Like much of Kubrick’s and Tarkovsky’s best work, the film pensively moves at a glacially contemplative and deliberate pace, slowly unfolding like each petal of a morning glory.
By its end has become a thoughtful and soulful meditation on love, life and family, musing on what it truly means to remember someone in your heart (or brain) until the day you die.
Nakajima’s 110-minute film also offers up a uniquely Japanese perspective on the role and meaning that we give religion, science and ethics in our own lives, a Buddhism-driven thought-piece that meditates on the discipline or practice of zazen, or “just sitting,” which is at the heart of Japanese Soto Zen Buddhism (its aim is to suspend all judgmental thinking and let words, ideas, images and thoughts pass by without getting involved in them).

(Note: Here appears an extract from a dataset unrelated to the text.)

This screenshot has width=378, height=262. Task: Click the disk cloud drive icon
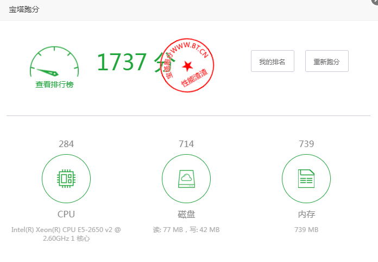click(x=186, y=179)
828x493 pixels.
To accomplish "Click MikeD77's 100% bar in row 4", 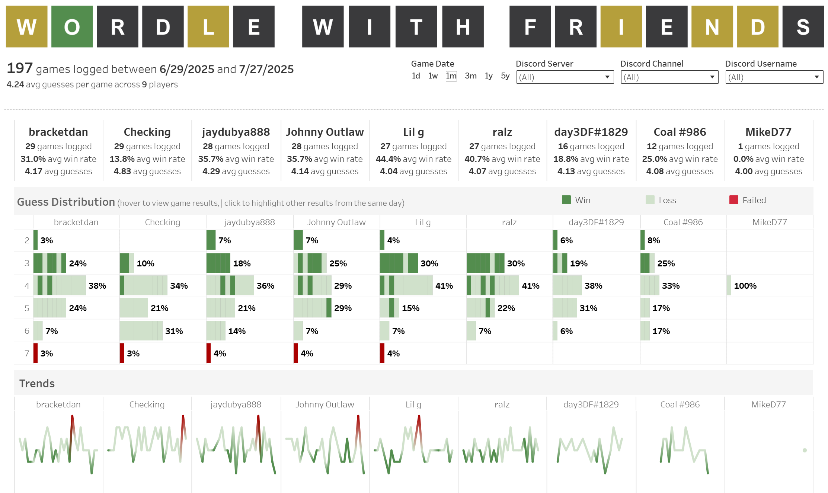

In the section usually reserved for warnings of nudity, language, or violence on the DVD cover, we see this cautionary warning instead: “Contains significant amounts of philosophy.”
One of the highlights is cinematographer Hideho Urata’s stunning work behind the lens, capturing the haunting stillness of the rain-soaked Japanese countryside (all filmed within an hour of Tokyo), and using a palette of moody blues and greens in such a way that the eye is lulled by their dreamlike beauty and then shocking by the rare use of a bloody red, which jars us back to reality.
Yûta Yamashita’s moving original musical score is perfectly nuanced and brooding, used thoughtfully and precisely, creating a surreal soundscape with occasional pauses of silence that melds perfectly with the misty landscape onscreen.